Jeremy Corbyn's Labour party has finally revealed its full plans to dramatically hike tax revenues in government by almost £50bn, including a 50 per cent top rate on income tax.
The party revealed how it hoped to raise £48.6bn from taxes on businesses and higher earners. However, it did not provide the costing for its ambitions to seize control of the key industries, as these fall outside of a commitment to balance the books on day-to-day spending.
Corbyn confirmed today that the Labour party he leads would use the funding for investment into the NHS, to scrap university tuition fees, and to lift a cap on public sector wages.

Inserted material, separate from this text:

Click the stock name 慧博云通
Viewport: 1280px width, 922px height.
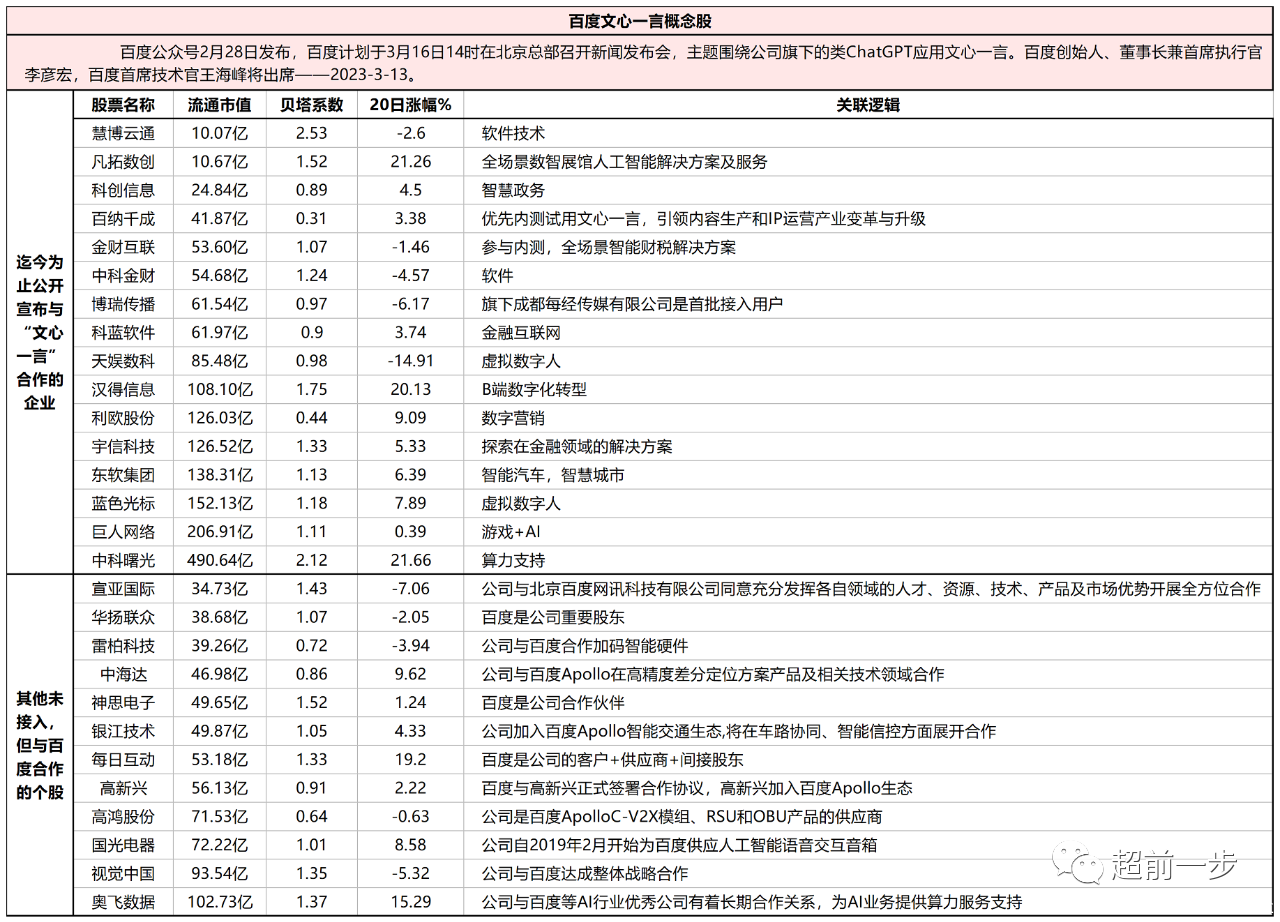tap(123, 133)
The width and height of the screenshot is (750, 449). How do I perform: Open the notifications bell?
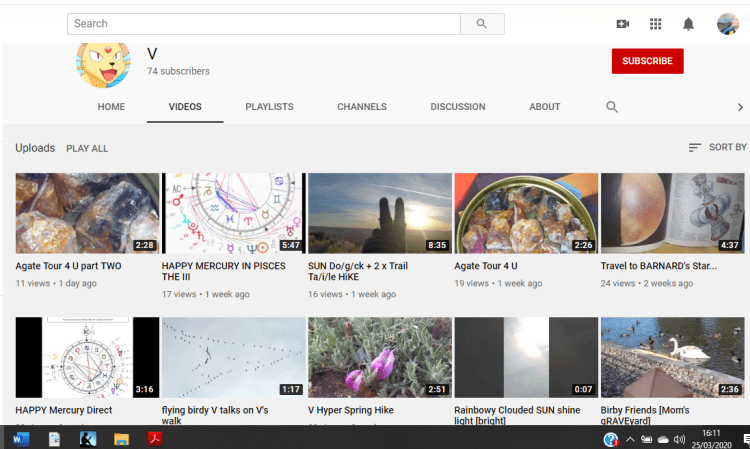pos(688,24)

But the party is also hinting at the potential for more dramatic reforms on business rates and council tax. A footnote in Labour documents today said that it will initiate a new review, which it says would "consider new options, such as a land value tax".

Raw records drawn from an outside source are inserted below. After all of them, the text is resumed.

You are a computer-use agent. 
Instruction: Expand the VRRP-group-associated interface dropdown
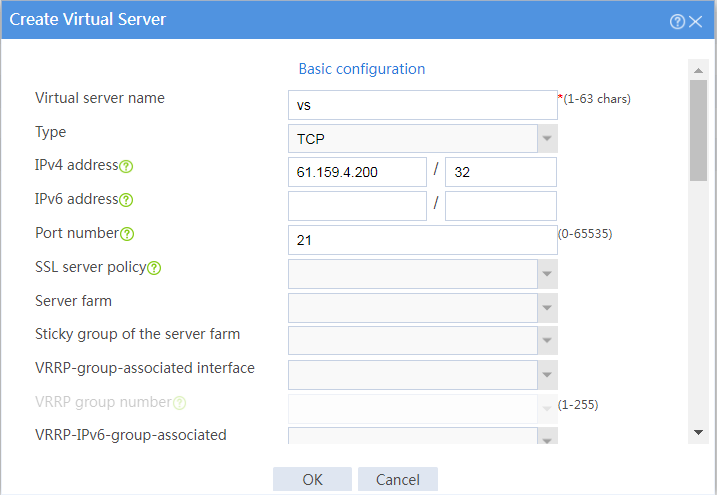(x=423, y=375)
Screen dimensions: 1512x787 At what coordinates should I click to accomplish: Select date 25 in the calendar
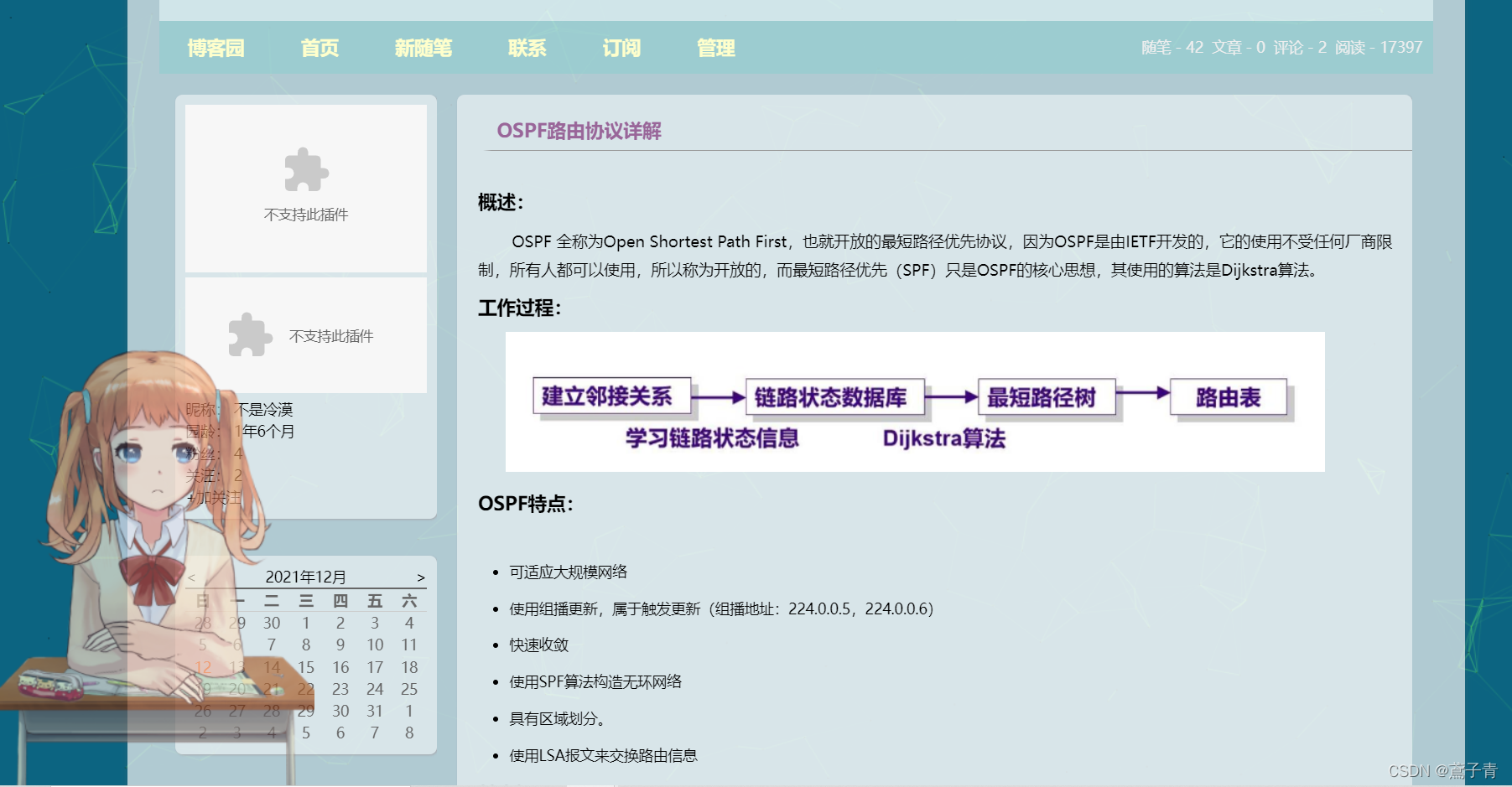point(408,689)
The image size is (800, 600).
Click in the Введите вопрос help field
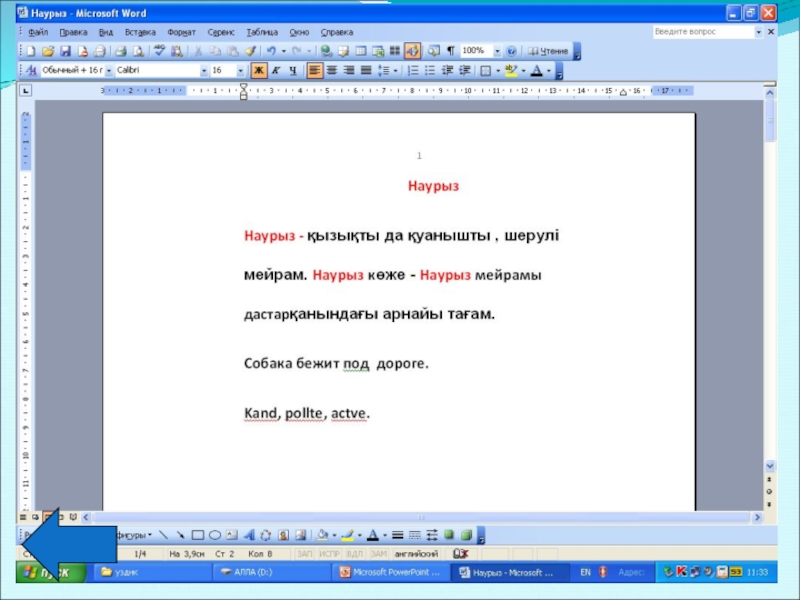tap(703, 32)
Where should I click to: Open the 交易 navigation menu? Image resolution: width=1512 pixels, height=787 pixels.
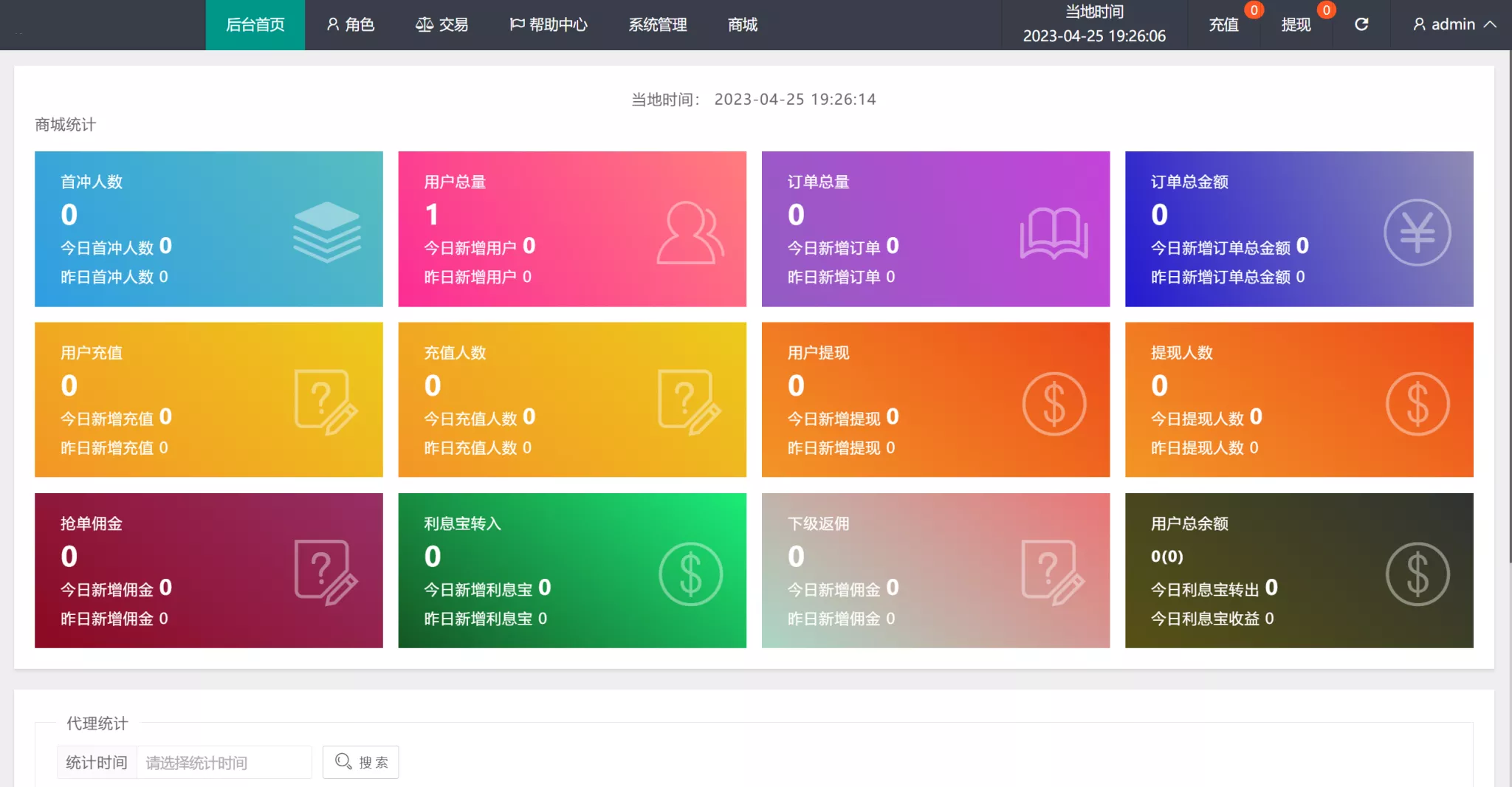point(441,24)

On Corporation Tax, the party had previously revealed plans to hike both the lower and higher rates. The headline rate would reach 26 per cent by 2020-21, while firms making profits of less than £300,000 will see their bills rise to 21 per cent. These increases are estimated to raise £19.4bn.

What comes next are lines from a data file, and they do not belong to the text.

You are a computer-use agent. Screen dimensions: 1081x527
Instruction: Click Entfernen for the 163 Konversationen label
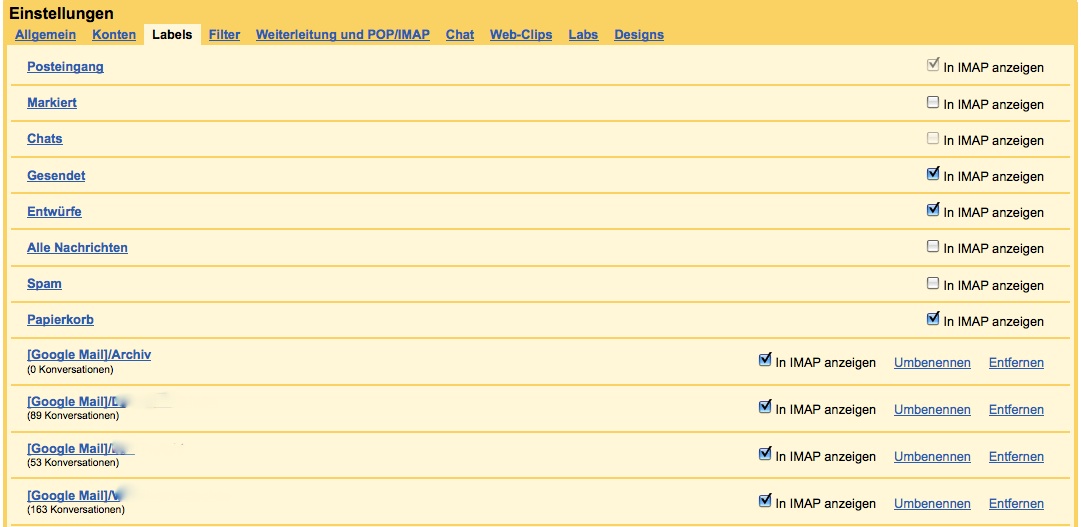(x=1016, y=504)
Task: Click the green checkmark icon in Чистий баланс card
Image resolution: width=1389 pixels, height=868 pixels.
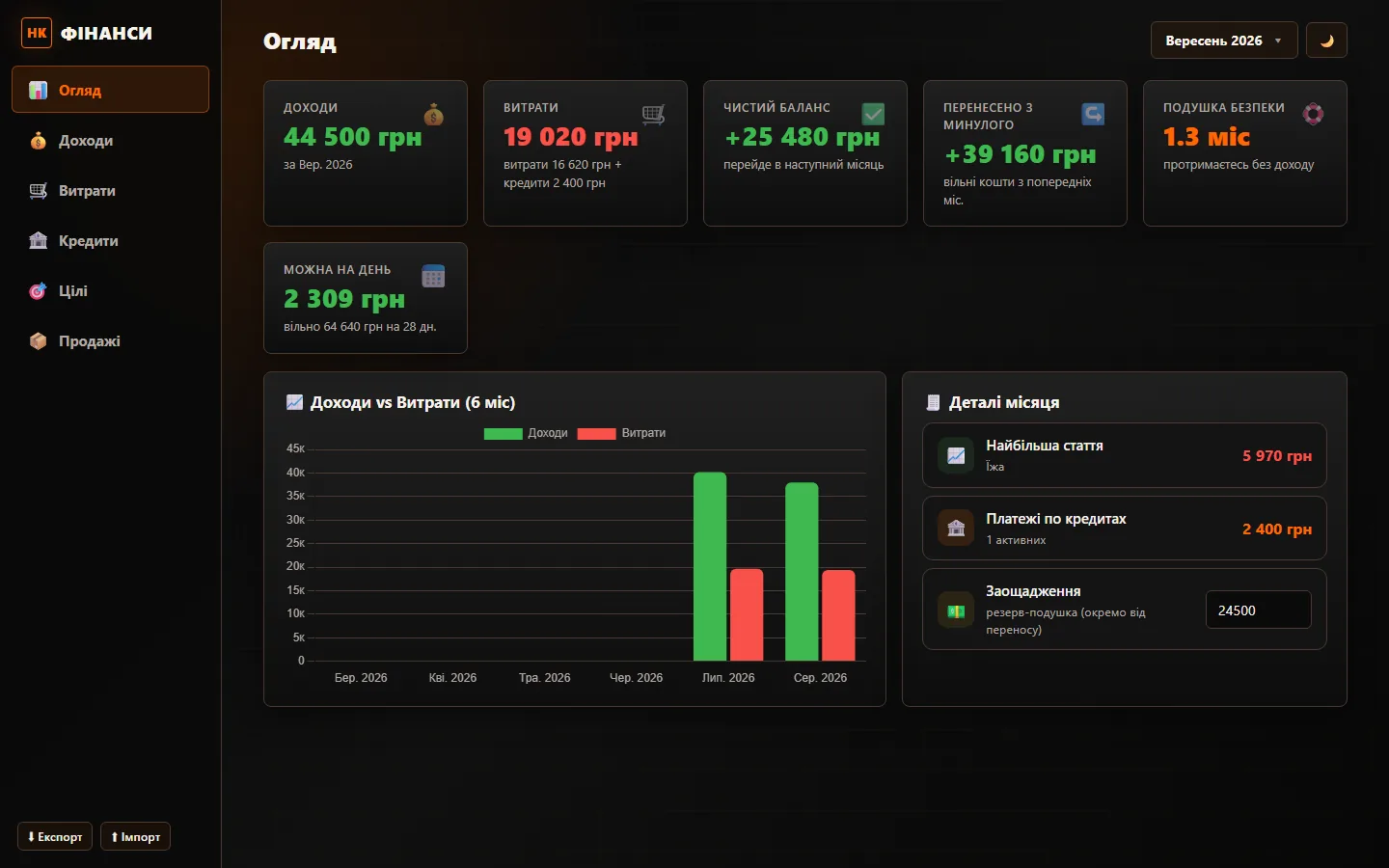Action: click(873, 114)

In addition, the party is vowing to undertake a further assessment of business tax reliefs, with better targeted programmes implemented alongside an ongoing programme of continual review for business tax. Labour says this would raise a further £3.8bn.
Business would also be forced to pay a further Excessive Pay Levy, a proportional charge hitting firms that pay staff more than £330,000, which Labour hopes would raise £1.3bn.
Finally on business charges, Labour is promising an Offshore Company Property Levy, which would target businesses overseas looking to acquire British residential property. Labour has cited a 15 per cent charge currently applied in Toronto, Canada, as one possible model to follow, and is estimating such a levy would raise £1.6bn.
And a tax avoidance programme, an almost annual promise from politicians in both Budgets and manifestos, is estimated to bring in £6.5bn.
In addition, shadow health secretary Jon Ashworth yesterday suggested that plans to hike Income Taxes would raise an eye-watering £4.5bn, but Labour costings today reveal the party in fact hopes to bring in £6.4bn.
Taken along with other charges, such as VAT on private school fees, and a £3.9bn allowance for behavioural change from taxpayers resulting from the Labour programme, the party adds all of these charges up to a total of £48.6bn.